== Segment start ==

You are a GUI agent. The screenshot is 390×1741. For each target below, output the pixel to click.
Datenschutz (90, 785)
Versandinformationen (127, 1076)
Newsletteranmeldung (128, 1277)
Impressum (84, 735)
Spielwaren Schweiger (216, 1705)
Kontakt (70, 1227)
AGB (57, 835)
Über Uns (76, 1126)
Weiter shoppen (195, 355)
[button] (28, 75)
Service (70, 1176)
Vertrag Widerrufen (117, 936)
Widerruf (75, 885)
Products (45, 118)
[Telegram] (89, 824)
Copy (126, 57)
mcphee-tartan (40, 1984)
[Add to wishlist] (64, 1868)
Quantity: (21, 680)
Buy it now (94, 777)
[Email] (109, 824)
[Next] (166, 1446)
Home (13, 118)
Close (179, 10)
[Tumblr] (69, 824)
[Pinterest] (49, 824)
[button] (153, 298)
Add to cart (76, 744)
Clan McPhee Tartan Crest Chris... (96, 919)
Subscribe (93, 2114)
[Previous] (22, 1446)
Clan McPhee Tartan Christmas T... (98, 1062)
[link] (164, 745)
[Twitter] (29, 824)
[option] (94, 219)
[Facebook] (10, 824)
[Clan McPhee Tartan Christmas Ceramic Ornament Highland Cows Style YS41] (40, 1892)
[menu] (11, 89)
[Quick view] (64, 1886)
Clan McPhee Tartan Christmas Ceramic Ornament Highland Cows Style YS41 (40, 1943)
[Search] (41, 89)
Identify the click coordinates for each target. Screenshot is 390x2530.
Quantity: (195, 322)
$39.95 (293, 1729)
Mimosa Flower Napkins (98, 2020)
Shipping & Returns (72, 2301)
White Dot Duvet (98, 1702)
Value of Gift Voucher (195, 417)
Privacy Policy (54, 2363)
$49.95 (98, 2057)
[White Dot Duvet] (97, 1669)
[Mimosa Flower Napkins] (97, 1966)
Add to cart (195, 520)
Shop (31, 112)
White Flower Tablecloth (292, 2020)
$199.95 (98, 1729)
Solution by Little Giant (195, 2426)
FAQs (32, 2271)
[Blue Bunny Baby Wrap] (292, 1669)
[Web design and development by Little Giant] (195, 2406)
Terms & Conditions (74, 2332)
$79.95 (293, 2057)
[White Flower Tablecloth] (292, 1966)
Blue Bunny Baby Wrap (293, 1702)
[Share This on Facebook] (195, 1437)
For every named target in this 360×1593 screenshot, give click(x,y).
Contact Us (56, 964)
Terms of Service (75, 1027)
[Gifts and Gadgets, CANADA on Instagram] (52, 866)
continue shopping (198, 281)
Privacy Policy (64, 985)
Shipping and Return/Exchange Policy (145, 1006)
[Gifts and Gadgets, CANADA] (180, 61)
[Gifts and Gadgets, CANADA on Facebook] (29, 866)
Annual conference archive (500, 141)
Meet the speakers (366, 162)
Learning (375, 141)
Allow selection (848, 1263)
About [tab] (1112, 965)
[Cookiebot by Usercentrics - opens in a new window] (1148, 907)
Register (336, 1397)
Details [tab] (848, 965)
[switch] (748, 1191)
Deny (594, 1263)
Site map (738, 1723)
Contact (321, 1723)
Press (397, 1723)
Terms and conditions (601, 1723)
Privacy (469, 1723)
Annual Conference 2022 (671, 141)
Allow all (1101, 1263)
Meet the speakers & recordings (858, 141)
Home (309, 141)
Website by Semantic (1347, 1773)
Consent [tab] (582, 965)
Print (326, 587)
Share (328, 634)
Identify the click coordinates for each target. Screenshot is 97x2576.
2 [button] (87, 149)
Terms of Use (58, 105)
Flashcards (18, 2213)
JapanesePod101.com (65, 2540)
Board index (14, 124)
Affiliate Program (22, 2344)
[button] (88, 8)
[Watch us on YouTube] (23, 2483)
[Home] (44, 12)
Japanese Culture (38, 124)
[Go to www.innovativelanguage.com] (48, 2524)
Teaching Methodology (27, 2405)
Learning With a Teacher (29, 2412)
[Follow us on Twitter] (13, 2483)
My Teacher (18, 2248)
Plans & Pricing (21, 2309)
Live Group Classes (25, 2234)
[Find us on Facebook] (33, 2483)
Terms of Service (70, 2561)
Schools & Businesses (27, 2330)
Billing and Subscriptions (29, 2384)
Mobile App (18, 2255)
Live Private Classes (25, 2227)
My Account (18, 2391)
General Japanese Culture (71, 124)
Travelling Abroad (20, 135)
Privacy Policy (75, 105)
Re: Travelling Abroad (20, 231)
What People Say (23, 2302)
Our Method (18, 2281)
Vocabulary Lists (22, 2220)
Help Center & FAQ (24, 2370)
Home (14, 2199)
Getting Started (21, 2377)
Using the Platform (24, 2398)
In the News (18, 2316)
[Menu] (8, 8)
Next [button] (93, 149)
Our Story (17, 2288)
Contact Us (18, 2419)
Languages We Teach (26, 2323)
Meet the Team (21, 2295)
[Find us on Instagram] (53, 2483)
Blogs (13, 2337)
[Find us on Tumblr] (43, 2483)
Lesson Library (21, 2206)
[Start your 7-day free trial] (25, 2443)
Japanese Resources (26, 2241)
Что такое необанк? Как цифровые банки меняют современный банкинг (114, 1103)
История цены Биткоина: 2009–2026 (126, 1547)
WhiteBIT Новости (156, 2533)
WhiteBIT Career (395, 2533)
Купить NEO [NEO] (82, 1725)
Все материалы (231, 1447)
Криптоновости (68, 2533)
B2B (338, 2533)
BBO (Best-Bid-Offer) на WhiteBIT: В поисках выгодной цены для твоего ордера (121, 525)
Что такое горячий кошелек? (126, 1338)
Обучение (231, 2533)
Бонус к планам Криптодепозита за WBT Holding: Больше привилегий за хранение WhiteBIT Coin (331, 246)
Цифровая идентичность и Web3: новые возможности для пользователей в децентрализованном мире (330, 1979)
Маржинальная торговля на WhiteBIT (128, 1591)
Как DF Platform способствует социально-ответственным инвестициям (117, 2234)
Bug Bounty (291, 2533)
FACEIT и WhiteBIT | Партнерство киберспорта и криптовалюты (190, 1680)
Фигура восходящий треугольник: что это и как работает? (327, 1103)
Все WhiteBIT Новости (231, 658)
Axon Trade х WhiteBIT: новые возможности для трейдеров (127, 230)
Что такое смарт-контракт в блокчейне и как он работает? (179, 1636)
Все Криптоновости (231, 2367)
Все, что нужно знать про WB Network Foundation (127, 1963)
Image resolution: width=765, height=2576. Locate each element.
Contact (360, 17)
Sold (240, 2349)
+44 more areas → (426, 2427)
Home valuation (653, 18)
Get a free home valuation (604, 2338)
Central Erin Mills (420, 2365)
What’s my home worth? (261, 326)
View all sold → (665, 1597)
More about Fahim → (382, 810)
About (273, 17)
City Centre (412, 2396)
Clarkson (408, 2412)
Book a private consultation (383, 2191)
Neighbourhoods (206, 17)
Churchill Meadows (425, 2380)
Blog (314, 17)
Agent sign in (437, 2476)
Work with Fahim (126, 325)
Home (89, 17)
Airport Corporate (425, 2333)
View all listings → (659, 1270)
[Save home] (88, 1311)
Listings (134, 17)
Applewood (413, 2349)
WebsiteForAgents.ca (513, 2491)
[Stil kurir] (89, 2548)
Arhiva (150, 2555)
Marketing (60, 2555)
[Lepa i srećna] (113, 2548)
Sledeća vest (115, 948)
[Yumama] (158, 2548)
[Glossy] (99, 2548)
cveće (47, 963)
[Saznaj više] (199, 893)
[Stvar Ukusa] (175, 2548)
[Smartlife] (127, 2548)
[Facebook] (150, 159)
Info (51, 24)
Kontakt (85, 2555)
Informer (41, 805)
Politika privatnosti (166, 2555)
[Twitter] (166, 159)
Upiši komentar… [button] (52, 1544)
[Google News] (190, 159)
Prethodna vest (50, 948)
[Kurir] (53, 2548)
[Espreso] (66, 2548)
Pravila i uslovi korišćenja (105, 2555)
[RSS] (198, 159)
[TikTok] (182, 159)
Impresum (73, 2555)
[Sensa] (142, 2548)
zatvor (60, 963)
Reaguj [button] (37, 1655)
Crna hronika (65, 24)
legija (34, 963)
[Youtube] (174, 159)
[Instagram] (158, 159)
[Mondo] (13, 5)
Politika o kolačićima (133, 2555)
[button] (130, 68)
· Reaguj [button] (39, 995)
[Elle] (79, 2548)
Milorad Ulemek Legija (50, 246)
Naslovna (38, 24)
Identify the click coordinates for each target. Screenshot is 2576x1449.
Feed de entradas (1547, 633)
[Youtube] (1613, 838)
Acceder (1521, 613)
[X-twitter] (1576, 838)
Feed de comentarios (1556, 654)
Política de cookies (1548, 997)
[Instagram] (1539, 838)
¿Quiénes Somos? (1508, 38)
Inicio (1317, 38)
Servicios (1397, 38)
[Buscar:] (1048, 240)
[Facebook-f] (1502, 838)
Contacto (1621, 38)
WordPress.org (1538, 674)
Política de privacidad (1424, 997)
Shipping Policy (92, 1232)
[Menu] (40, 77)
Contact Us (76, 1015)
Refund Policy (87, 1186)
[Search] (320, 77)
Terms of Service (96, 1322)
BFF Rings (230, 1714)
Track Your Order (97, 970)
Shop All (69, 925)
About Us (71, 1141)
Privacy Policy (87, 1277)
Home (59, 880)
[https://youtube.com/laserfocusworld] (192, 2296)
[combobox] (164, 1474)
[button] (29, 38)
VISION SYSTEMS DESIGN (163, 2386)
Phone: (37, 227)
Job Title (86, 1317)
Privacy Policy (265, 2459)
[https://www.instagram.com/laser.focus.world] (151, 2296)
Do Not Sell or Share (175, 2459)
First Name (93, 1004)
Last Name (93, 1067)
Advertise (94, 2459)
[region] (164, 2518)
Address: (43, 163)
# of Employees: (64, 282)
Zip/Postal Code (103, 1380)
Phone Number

== Segment end ==

◆ **WORK ITEM**: Among the entries above, the lines between the ones containing "Details [tab] (848, 965)" and "Getting Started (21, 2377)", inclusive, are to be transcribed exactly. No other line is to be given.

◆ **RESPONSE AREA**:
Details [tab] (848, 965)
[switch] (748, 1191)
Deny (594, 1263)
Site map (738, 1723)
Contact (321, 1723)
Press (397, 1723)
Terms and conditions (601, 1723)
Privacy (469, 1723)
Annual Conference 2022 (671, 141)
Allow all (1101, 1263)
Meet the speakers & recordings (858, 141)
Home (309, 141)
Website by Semantic (1347, 1773)
Consent [tab] (582, 965)
Print (326, 587)
Share (328, 634)
Identify the click coordinates for each target. Screenshot is 97x2576.
2 [button] (87, 149)
Terms of Use (58, 105)
Flashcards (18, 2213)
JapanesePod101.com (65, 2540)
Board index (14, 124)
Affiliate Program (22, 2344)
[button] (88, 8)
[Watch us on YouTube] (23, 2483)
[Home] (44, 12)
Japanese Culture (38, 124)
[Go to www.innovativelanguage.com] (48, 2524)
Teaching Methodology (27, 2405)
Learning With a Teacher (29, 2412)
[Follow us on Twitter] (13, 2483)
My Teacher (18, 2248)
Plans & Pricing (21, 2309)
Live Group Classes (25, 2234)
[Find us on Facebook] (33, 2483)
Terms of Service (70, 2561)
Schools & Businesses (27, 2330)
Billing and Subscriptions (29, 2384)
Mobile App (18, 2255)
Live Private Classes (25, 2227)
My Account (18, 2391)
General Japanese Culture (71, 124)
Travelling Abroad (20, 135)
Privacy Policy (75, 105)
Re: Travelling Abroad (20, 231)
What People Say (23, 2302)
Our Method (18, 2281)
Vocabulary Lists (22, 2220)
Help Center & FAQ (24, 2370)
Home (14, 2199)
Getting Started (21, 2377)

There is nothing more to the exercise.